* YOUR INSTRUCTIONS: Within the records below, reproduce without change the lines from the line that has "Blog (1075, 1019)" through the line that has "Catatan Pendek (1168, 1019)", and only those.

Stored data:
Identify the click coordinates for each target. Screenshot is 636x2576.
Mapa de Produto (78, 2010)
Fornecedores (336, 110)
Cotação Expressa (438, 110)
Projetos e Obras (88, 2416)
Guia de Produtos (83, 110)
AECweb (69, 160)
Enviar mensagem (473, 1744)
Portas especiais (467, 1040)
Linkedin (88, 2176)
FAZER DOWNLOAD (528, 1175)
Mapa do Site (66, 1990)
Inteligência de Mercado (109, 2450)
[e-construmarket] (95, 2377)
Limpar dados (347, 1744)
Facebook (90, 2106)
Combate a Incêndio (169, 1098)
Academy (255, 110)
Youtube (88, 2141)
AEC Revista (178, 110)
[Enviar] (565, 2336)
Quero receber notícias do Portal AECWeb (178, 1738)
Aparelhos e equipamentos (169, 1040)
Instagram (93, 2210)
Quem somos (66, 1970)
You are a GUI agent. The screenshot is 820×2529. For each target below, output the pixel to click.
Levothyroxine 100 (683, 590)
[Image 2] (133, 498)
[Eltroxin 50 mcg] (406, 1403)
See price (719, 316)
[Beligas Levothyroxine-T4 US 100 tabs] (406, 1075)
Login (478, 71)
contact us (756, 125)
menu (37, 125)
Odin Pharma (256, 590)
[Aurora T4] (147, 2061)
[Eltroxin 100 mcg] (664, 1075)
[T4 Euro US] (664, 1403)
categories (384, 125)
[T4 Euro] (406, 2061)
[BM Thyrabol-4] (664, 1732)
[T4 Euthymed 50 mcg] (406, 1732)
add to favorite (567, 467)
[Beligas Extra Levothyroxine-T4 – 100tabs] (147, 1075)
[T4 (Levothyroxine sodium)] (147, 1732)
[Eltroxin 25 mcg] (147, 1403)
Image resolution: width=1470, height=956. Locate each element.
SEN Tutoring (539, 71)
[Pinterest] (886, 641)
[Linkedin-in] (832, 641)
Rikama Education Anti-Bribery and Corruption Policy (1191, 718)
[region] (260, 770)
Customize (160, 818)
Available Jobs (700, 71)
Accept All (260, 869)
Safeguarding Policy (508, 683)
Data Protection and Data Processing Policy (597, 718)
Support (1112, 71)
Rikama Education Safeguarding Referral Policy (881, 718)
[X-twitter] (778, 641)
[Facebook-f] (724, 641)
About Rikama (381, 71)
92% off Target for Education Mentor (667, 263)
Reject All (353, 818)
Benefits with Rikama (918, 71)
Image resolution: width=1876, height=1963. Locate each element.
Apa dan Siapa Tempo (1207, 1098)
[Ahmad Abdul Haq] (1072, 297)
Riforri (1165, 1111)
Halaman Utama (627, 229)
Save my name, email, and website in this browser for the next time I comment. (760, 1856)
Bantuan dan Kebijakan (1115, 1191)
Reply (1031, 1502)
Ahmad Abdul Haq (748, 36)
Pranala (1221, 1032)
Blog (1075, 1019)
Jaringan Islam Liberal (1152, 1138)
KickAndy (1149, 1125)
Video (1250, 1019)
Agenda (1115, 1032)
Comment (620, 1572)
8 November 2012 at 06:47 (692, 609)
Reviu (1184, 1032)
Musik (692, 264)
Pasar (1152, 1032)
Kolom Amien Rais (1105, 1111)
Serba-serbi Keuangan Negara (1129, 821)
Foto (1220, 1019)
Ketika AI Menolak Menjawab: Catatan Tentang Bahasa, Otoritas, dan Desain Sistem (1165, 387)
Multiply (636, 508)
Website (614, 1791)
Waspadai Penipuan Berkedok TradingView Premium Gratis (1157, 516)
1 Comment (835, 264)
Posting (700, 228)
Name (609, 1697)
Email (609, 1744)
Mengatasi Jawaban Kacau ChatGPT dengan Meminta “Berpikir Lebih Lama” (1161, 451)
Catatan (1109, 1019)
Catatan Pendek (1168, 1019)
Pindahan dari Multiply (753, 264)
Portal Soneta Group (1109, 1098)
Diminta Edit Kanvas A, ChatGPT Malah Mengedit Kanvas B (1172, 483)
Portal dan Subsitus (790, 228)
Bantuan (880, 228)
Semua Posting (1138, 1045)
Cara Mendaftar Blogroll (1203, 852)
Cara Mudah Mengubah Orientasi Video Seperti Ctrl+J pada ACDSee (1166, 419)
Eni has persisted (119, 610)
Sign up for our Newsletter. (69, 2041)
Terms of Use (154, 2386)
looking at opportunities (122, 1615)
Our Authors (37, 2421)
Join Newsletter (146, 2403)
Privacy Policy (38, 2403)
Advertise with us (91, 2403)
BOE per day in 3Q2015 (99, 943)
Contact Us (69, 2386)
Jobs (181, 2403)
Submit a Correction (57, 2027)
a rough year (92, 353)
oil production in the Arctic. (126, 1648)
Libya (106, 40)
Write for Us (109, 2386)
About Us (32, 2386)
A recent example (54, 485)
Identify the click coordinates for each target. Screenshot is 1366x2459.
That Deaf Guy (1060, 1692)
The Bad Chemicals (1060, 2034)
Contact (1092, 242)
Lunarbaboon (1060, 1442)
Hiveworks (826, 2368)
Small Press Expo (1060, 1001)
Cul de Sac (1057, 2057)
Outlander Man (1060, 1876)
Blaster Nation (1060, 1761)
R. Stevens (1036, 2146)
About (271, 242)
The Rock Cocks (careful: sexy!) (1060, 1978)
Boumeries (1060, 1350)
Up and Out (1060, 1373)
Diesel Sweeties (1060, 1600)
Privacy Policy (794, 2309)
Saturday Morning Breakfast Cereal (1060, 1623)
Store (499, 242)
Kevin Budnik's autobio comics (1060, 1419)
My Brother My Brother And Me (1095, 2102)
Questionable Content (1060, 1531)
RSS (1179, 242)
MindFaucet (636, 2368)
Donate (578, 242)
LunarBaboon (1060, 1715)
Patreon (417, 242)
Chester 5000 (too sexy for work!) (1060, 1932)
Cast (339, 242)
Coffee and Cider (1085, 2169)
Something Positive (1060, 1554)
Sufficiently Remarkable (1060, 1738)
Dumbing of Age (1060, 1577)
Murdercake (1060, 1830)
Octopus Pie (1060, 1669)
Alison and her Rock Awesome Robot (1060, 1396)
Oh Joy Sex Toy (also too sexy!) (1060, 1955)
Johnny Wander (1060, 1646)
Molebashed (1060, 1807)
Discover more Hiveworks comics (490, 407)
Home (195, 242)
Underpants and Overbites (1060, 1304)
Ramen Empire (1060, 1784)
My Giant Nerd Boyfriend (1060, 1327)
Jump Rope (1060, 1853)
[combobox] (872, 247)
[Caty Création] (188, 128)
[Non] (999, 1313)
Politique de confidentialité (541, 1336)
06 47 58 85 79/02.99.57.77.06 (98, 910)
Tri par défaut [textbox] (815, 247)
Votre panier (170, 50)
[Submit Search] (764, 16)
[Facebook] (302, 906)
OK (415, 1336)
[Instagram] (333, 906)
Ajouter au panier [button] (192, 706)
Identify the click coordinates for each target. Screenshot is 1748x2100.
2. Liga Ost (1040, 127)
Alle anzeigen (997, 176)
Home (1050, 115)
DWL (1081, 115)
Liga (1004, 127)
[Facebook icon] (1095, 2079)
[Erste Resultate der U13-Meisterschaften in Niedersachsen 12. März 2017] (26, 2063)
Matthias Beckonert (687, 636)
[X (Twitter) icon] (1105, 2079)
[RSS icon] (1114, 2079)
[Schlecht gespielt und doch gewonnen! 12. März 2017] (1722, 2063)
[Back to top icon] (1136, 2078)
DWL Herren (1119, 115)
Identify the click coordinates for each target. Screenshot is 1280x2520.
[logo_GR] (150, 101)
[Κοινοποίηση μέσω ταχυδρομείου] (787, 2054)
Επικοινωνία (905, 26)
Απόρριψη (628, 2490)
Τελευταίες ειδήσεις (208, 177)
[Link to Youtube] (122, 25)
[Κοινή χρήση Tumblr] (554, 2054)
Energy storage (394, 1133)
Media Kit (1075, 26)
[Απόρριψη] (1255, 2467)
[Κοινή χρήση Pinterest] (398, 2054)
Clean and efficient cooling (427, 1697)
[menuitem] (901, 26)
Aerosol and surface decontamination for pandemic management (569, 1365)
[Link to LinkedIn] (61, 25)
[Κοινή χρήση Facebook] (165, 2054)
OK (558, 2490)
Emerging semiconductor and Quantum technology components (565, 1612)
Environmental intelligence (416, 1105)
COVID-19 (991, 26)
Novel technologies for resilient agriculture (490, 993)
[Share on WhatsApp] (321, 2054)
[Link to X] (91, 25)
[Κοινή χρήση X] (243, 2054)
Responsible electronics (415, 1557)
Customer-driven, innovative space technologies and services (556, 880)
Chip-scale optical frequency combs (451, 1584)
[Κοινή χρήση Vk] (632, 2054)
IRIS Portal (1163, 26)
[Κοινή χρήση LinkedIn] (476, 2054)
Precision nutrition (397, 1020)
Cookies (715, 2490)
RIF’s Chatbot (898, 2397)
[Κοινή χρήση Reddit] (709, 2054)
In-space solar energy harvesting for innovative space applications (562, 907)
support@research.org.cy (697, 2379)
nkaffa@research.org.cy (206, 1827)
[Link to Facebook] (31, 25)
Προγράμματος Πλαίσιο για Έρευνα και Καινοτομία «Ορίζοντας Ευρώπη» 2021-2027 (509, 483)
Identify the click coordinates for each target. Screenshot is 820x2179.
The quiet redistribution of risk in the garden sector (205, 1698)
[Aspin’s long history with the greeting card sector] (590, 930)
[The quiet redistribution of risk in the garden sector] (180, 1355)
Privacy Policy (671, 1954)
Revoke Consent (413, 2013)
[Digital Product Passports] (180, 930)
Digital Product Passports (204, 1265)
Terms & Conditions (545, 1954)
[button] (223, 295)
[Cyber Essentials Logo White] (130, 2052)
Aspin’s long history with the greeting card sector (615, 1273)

* OUTPUT OF THE TASK:
Blog (1075, 1019)
Jaringan Islam Liberal (1152, 1138)
KickAndy (1149, 1125)
Video (1250, 1019)
Agenda (1115, 1032)
Comment (620, 1572)
8 November 2012 at 06:47 (692, 609)
Reviu (1184, 1032)
Musik (692, 264)
Pasar (1152, 1032)
Kolom Amien Rais (1105, 1111)
Serba-serbi Keuangan Negara (1129, 821)
Foto (1220, 1019)
Ketika AI Menolak Menjawab: Catatan Tentang Bahasa, Otoritas, dan Desain Sistem (1165, 387)
Multiply (636, 508)
Website (614, 1791)
Waspadai Penipuan Berkedok TradingView Premium Gratis (1157, 516)
1 Comment (835, 264)
Posting (700, 228)
Name (609, 1697)
Email (609, 1744)
Mengatasi Jawaban Kacau ChatGPT dengan Meminta “Berpikir Lebih Lama” (1161, 451)
Catatan (1109, 1019)
Catatan Pendek (1168, 1019)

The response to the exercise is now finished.